As opposed to Auerbach coaching a team that almost had more HOF'rs than the All-star game.

Kerr! LOL that made me laugh.


> He didn't even create the system he's known for


That matters why?


> he badmouths his own players publicly.


Everyone has their flaws, other than writing that stupid book of his, he's usually decent. Especially when you compare him to say Larry Brown, who can't shut his mouth even if you gagged him.



> As someone else here said, comparing players of different eras is a fool's game, and we probably shouldn't be playing it


We definitely should, as the the difference in time is not that great. The major difference between the two, contact was allowed then, not now. 

As for Kobe surpassing Jordan, you have to backup a claim like that.



> Pippen??? Oh, come on! The ultimate sidekick whose very existence was only an illusion dreamed up by Michael Jordan. Heck, I'd take just about any small forward who ever suited up for a 50-win team over Pippen.


Not every other small forward is named to the All-NBA defensive team 10 years in a row, with only 91 and 2000 being ones not having him on the 1st team. Sure there are better offensive threats than him, but Pippen was the complete package, he could do anything.


----------



## endora60 (Jan 5, 2006)

Jackson as coach? Ewwwwwww...icky!!! That freak has had the incredible good luck to coach guys like MJ, Rodman, Kerr, Shaq, Kobe, etc. 



> As opposed to Auerbach coaching a team that almost had more HOF'rs than the All-star game.
> 
> Kerr! LOL that made me laugh.


I don't respect Auerbach for the same reason...and I'm glad you liked the mention of Steve Kerr; I thought that might give you a laugh :smile:

Quote:
He didn't even create the system he's known for 



> That matters why?


Because that Triangle is supposed to be his creation, the brilliance that harnessed the talent for those championships. If it's so, then it's Winter who's the genius.

Quote:
he badmouths his own players publicly. 



> Everyone has their flaws, other than writing that stupid book of his, he's usually decent. Especially when you compare him to say Larry Brown, who can't shut his mouth even if you gagged him.

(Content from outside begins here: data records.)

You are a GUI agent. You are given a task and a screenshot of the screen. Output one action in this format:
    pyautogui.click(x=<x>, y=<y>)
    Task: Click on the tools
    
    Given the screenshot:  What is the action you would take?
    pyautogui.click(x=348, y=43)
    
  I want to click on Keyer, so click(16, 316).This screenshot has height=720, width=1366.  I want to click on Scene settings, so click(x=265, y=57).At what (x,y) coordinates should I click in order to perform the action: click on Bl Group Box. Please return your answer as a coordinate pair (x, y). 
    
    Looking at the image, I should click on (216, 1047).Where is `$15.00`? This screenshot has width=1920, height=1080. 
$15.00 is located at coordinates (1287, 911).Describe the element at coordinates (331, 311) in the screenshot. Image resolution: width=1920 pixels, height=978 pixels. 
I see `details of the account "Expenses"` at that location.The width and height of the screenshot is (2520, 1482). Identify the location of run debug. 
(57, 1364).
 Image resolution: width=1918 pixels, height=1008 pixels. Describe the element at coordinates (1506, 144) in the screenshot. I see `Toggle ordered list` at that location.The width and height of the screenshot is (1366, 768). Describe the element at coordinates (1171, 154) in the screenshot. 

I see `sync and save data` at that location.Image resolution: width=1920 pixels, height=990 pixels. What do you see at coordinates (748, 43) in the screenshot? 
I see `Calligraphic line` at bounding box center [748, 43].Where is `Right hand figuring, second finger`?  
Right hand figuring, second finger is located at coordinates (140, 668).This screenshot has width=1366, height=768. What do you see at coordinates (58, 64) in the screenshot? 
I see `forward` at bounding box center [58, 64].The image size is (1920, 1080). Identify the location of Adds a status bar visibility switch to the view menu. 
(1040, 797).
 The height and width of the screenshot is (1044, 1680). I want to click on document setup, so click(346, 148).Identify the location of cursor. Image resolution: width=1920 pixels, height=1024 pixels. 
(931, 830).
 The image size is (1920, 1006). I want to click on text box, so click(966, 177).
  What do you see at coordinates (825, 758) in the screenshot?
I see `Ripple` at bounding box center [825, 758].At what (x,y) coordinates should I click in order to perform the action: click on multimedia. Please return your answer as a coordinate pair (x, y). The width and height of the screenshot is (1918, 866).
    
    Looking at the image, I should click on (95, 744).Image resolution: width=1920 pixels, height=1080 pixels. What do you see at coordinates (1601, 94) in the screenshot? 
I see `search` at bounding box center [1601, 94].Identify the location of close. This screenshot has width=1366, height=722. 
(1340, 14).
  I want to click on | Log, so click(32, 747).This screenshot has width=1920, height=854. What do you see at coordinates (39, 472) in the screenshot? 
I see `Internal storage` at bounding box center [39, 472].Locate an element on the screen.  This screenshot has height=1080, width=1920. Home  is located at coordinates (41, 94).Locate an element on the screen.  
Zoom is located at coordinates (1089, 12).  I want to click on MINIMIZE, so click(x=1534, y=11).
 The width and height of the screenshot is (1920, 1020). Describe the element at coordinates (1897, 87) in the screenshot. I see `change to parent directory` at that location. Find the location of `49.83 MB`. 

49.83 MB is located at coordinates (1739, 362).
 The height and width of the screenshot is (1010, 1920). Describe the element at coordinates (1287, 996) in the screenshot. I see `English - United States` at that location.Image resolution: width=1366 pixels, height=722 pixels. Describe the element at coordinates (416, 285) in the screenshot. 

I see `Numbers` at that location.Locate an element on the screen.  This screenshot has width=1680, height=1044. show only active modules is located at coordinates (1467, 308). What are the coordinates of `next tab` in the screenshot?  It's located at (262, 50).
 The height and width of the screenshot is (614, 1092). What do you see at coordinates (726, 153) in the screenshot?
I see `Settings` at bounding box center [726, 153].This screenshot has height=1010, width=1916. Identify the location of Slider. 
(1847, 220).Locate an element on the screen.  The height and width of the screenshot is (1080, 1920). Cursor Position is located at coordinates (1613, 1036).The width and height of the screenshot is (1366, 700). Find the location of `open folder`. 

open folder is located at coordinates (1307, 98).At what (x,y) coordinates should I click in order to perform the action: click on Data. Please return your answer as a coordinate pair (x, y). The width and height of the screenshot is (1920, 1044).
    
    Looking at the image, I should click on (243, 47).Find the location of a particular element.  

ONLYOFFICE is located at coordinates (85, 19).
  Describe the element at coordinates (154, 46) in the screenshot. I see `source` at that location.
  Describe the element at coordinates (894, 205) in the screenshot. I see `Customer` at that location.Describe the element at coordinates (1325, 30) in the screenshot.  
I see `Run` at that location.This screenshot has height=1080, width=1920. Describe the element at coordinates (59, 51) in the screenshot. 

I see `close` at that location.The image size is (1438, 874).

Yeppers, and I'd be fine with gagging Brown all day every day during the season.

Quote:
As someone else here said, comparing players of different eras is a fool's game, and we probably shouldn't be playing it 



> We definitely should, as the the difference in time is not that great. The major difference between the two, contact was allowed then, not now.
> 
> As for Kobe surpassing Jordan, you have to backup a claim like that.


Things are sooo different now! Yeah,it's only ten-fifteen years, but my God...Could players like Steve Nash--heck, even Dirk (aka the seven-foot-tall two-guard)--have even existed in '95? It's a whole new League.

Back up the Kobe claim?

point average through the season....oh--and eighty-one points. Two shooting guards, both leading their teams--but MJ has some talent on his squad. (Yes, even Steve Kerr with his distance shooting :laugh NOT as a team leader, but only as an individual player, Kobe > MJ.

Laurie


----------



## step (Sep 19, 2005)

> point average through the season....oh--and eighty-one points. Two shooting guards, both leading their teams--but MJ has some talent on his squad. (Yes, even Steve Kerr with his distance shooting ) NOT as a team leader, but only as an individual player, Kobe > MJ.


Have you forgotten what Jordan was like when he came into the league? And how bare those teams were. 

You want to compare point averages, take at look at Jordan in 87 and 88, where he averaged 37.1 and 35ppg. Kobe's 35.4ppg isn't that special, heck Allen Iverson averaged 33ppg, does that put him on the same level?

Kobe and Jordan are great offensive players, heck Kobe could be even better on the offensive end, but the one major thing with Jordan was that he was a complete player. Not only did he score, he played defense night in and night out, something which Kobe does when he's only in the mood.

The 81 point performance was remarkable, but it also was against the Toronto Raptors. I'd rate Jordan's 63 point performance against the powerhouse Boston Celtics in the playoffs better overall.


> Could players like Steve Nash--heck, even Dirk (aka the seven-foot-tall two-guard)--have even existed in '95? It's a whole new League.


Could they pull off what they do now with the contact that was allowed then? You can't even hipcheck a player nowdays or even put both hands on them, unlike back then.


----------



## endora60 (Jan 5, 2006)

step said:


> The 81 point performance was remarkable, but it also was against the Toronto Raptors. I'd rate Jordan's 63 point performance against the powerhouse Boston Celtics in the playoffs better overall.


OK, we'll just have to agree to disagree on this one.It's a tough question, and one that drives people nuts on NBA boards.



endora60 said:


> Could players like Steve Nash--heck, even Dirk (aka the seven-foot-tall two-guard)--have even existed in '95? It's a whole new League.





step said:


> Could they pull off what they do now with the contact that was allowed then? You can't even hipcheck a player nowdays or even put both hands on them, unlike back then.


Nope, and that's my point: Steve and Dirk--just to use two examples--are spectacular players, truly great, _for their time_. Fifteen years ago Steve would've been crippled early in the season, and Dirk would be livid and out of his mind thirty games in. What was allowed then would destroy some of today's finest players, so to even compare the League and players then and now is a fool's game.

Laurie


----------



## Shady* (Jul 3, 2005)

He meant all time Bobcats team. Even though its rediculous...

BALLAHOLLIC started a thread like this in every team forum.


----------



## endora60 (Jan 5, 2006)

Shadyballa8D13 said:


> He meant all time Bobcats team. Even though its rediculous...
> 
> BALLAHOLLIC started a thread like this in every team forum.


We know what he meant, thank you kindly. We decided to discuss something else instead.

And,yes, BALLAHOLLIC began this thread everywhere. Sure, it's spammy, but it's kinda fun and it got some discussion going in the Bobcats forum, so what's the problem?

Laurie


----------